Format the stretch of entries from the line containing "Image resolution: width=964" through the line containing "point(18,288)" as a Markdown table with the columns No. and Text, skipping blank lines. Leave the pictures out.

▶ [Material]
++++

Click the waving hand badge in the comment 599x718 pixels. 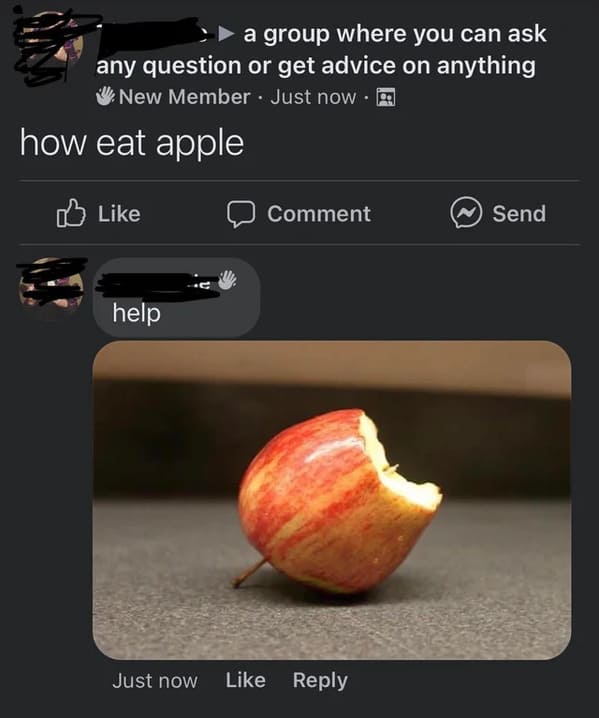pyautogui.click(x=228, y=280)
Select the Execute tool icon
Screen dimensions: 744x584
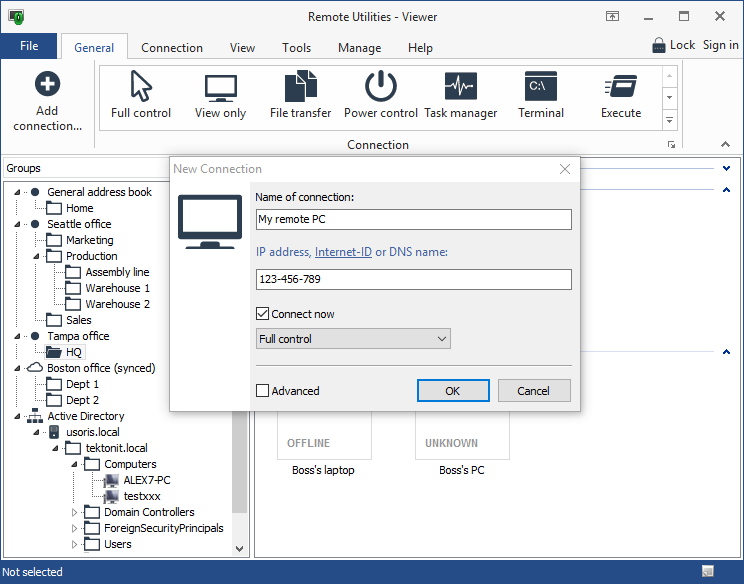pos(621,87)
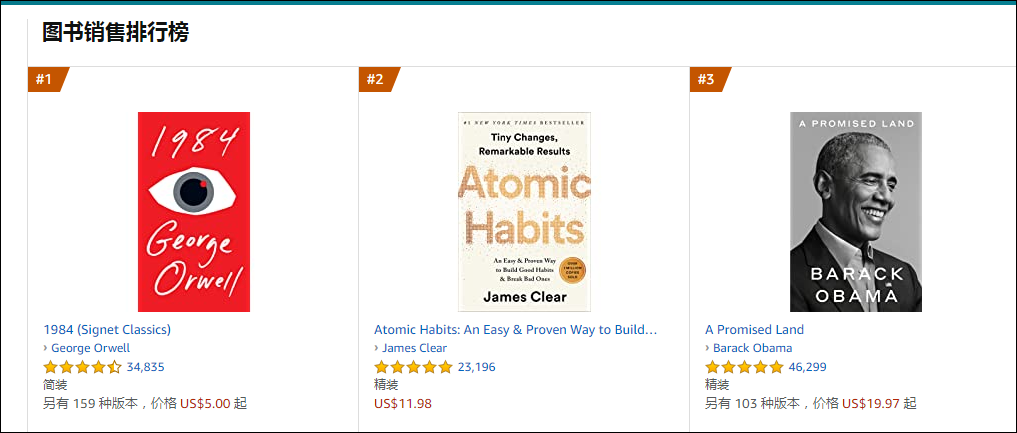The width and height of the screenshot is (1017, 433).
Task: Open the 1984 book cover thumbnail
Action: pos(194,211)
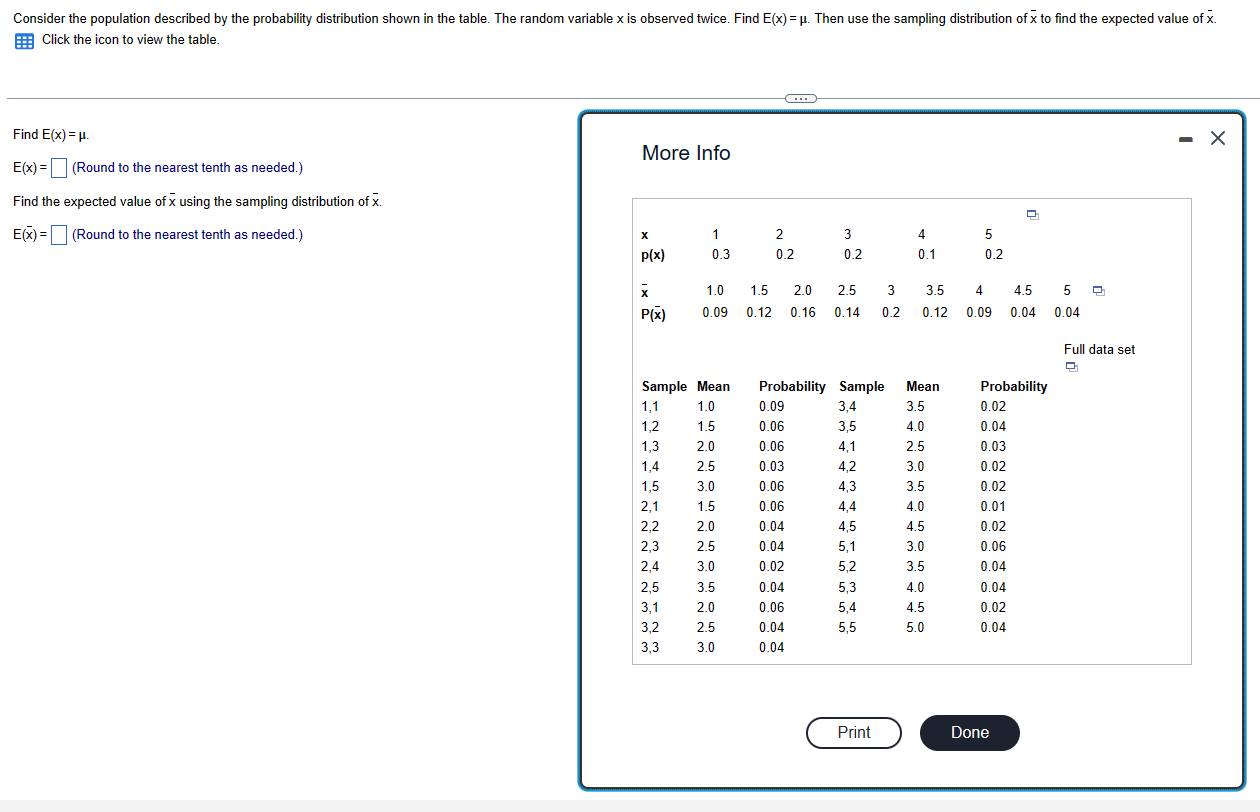Viewport: 1260px width, 812px height.
Task: Click the Mean column header
Action: [x=713, y=386]
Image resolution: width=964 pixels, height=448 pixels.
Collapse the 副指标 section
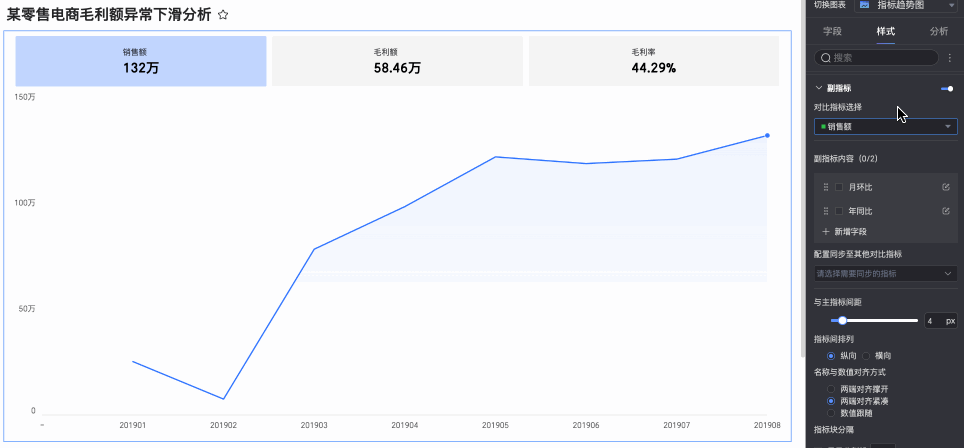pos(818,88)
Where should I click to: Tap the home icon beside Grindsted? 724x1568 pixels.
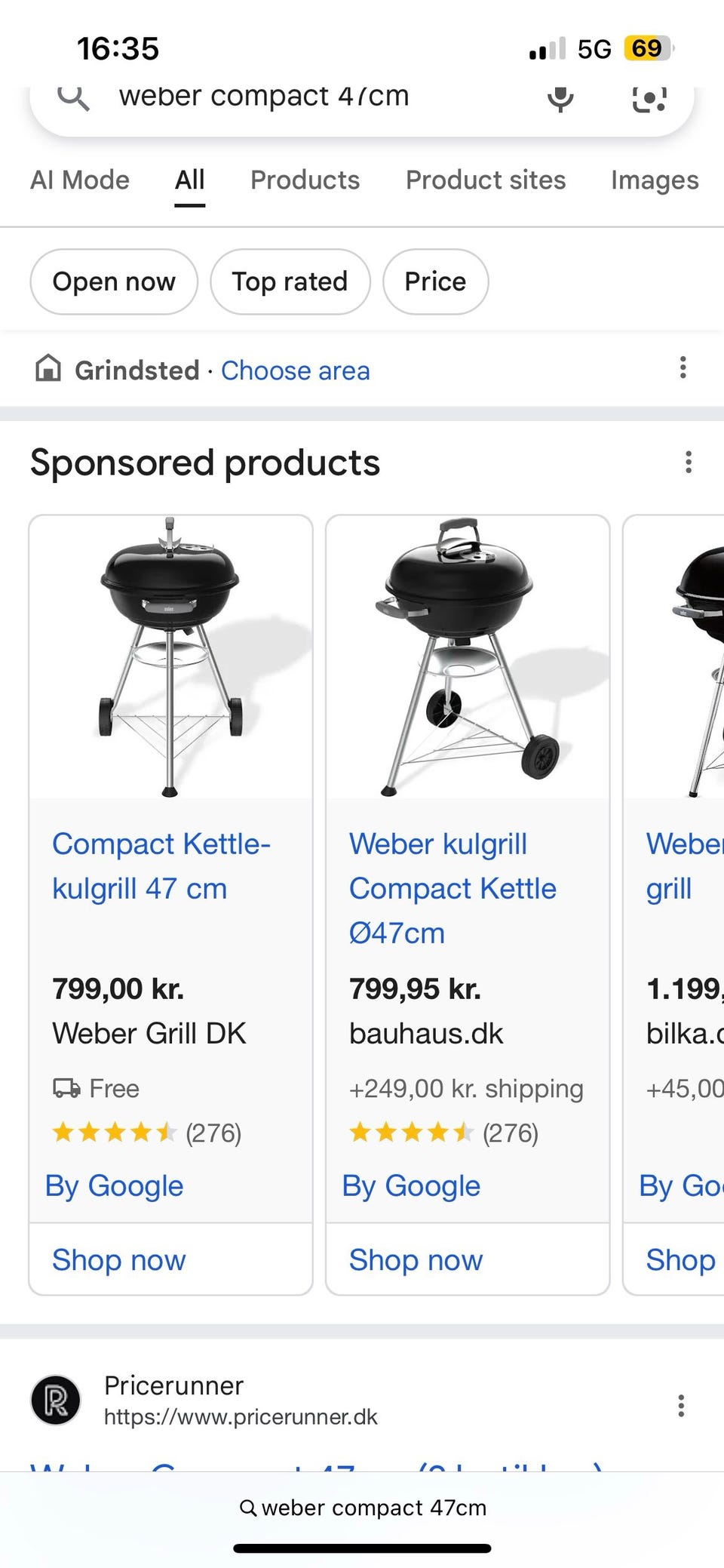(48, 369)
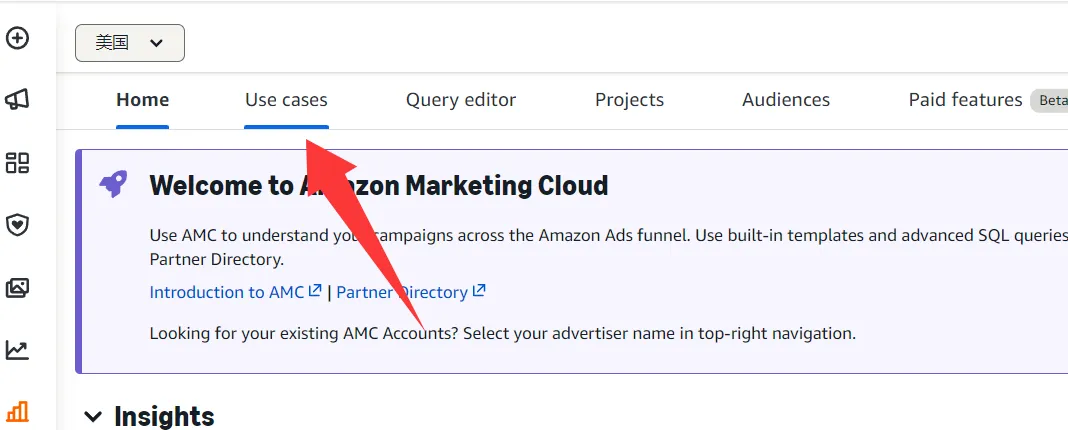Click the image creatives sidebar icon

point(18,288)
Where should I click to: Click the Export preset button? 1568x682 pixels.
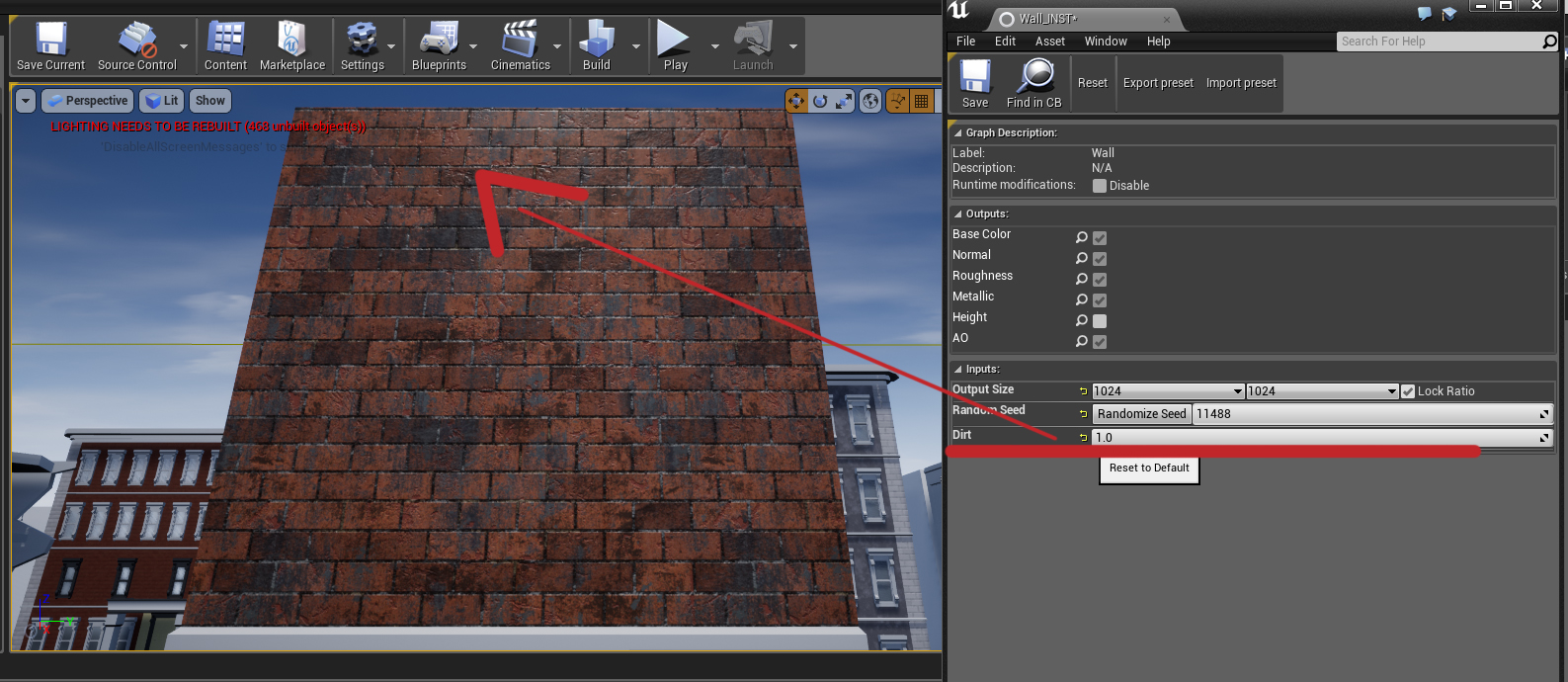1158,83
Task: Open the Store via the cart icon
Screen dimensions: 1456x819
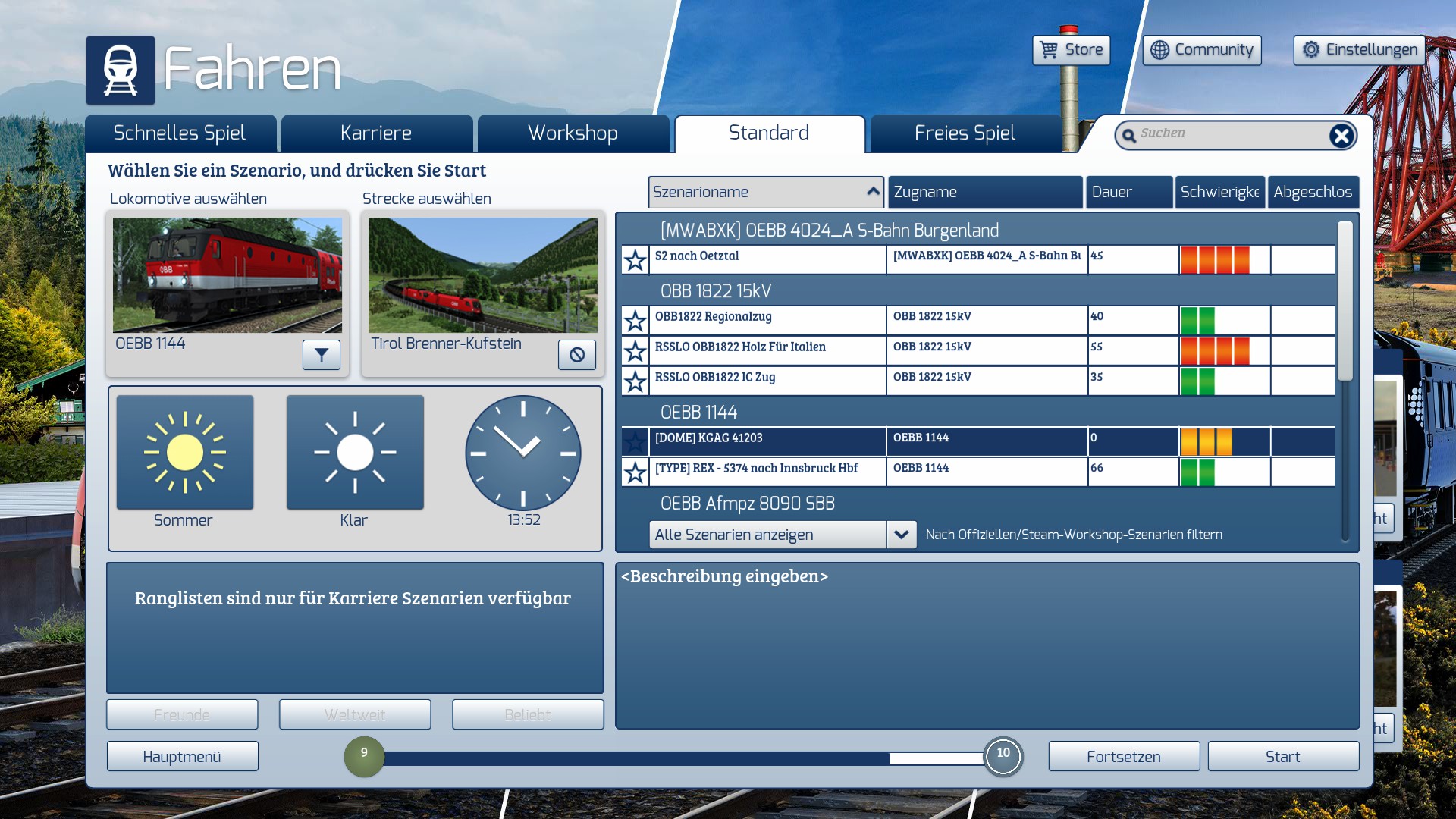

++++

▶ [Completed task]
| No. | Text |
|---|---|
| 1 | Image resolution: width=964 pixels, height=448 pixels. |
| 2 | Collapse the 副指标 section |
| 3 | pos(818,88) |
| 4 | Where should I click to: Tap the home icon beside Grindsted? 724x1568 pixels. |
| 5 | (48, 369) |
| 6 | Click the image creatives sidebar icon |
| 7 | point(18,288) |